[[ Input records, beginning ]]

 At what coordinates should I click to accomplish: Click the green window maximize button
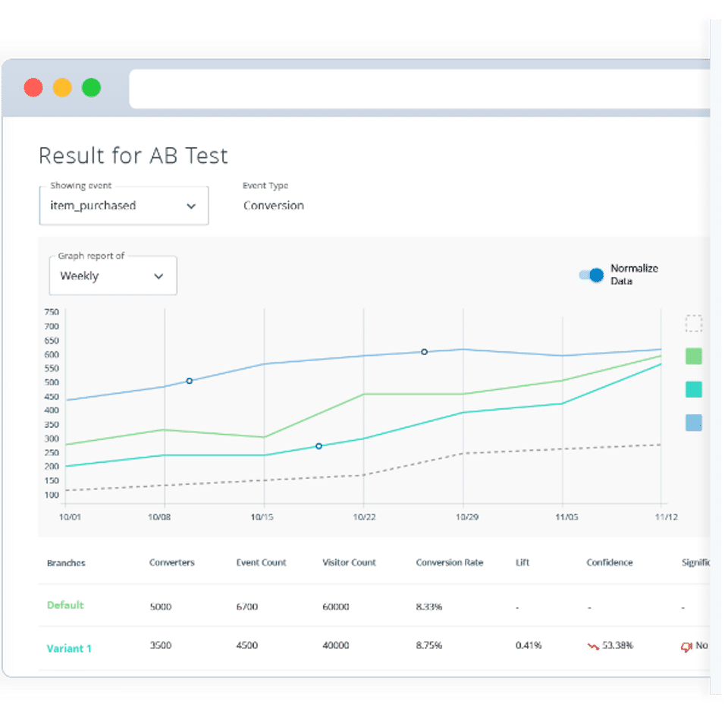tap(92, 87)
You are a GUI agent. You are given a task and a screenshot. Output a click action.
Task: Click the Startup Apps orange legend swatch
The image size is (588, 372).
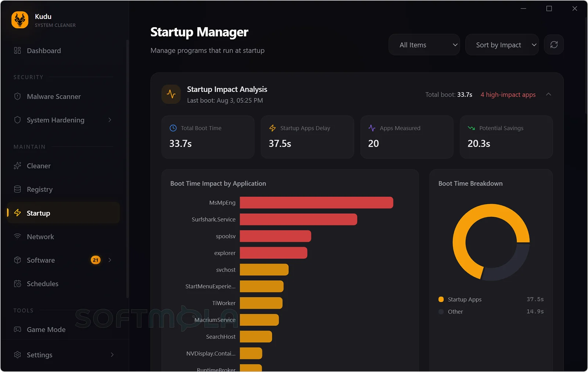441,299
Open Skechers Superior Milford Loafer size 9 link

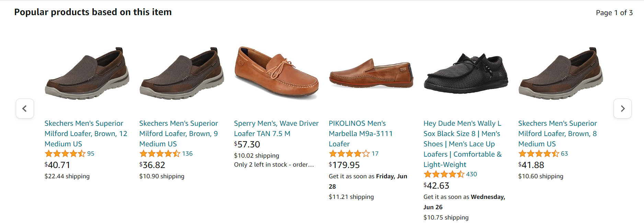click(x=179, y=134)
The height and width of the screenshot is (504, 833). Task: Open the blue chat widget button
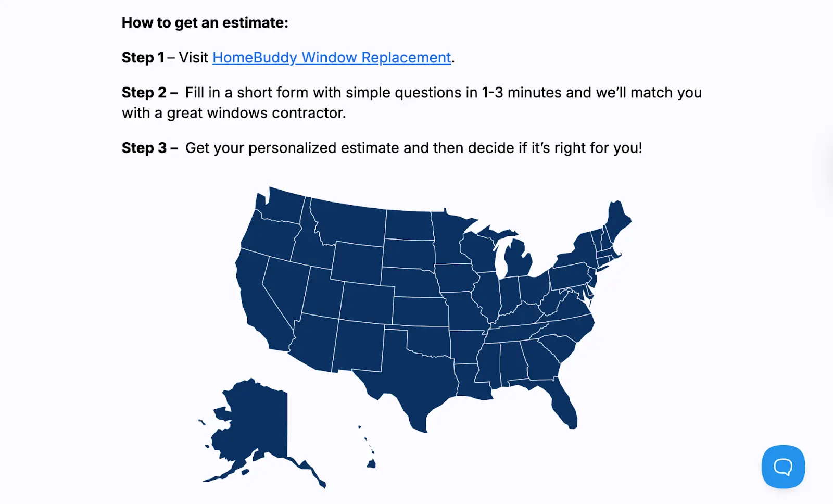tap(783, 467)
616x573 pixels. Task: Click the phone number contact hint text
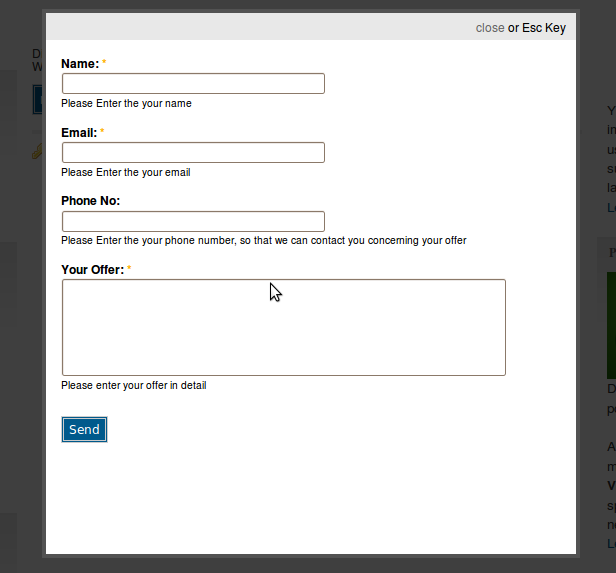[263, 240]
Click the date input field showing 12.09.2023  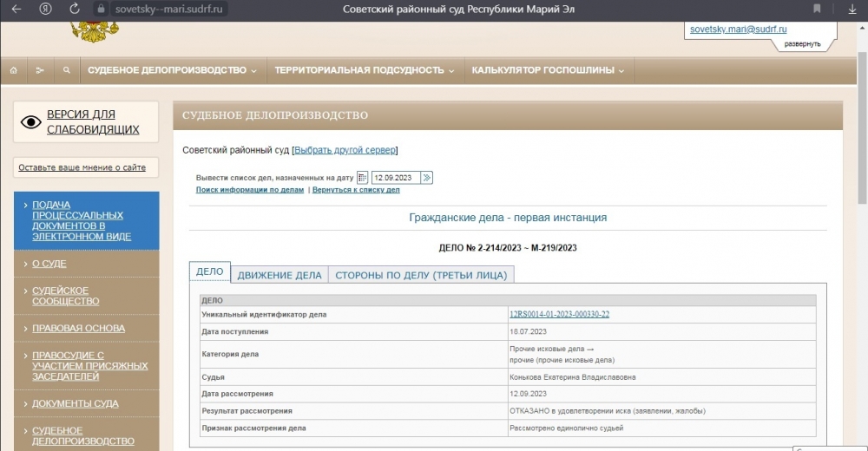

[[ Input records, end ]]

* [Exercise directions]:
Restate word for word the lines from the line with "Task: Click the Startup" to the last line of the records above, inclusive, and omit every picture.

* [Result of the task]:
Task: Click the Startup Apps orange legend swatch
The image size is (588, 372).
441,299
Open Skechers Superior Milford Loafer size 9 link

click(x=179, y=134)
The height and width of the screenshot is (504, 833). Task: Open the blue chat widget button
tap(783, 467)
616x573 pixels. Task: Click the phone number contact hint text
[263, 240]
Click the date input field showing 12.09.2023  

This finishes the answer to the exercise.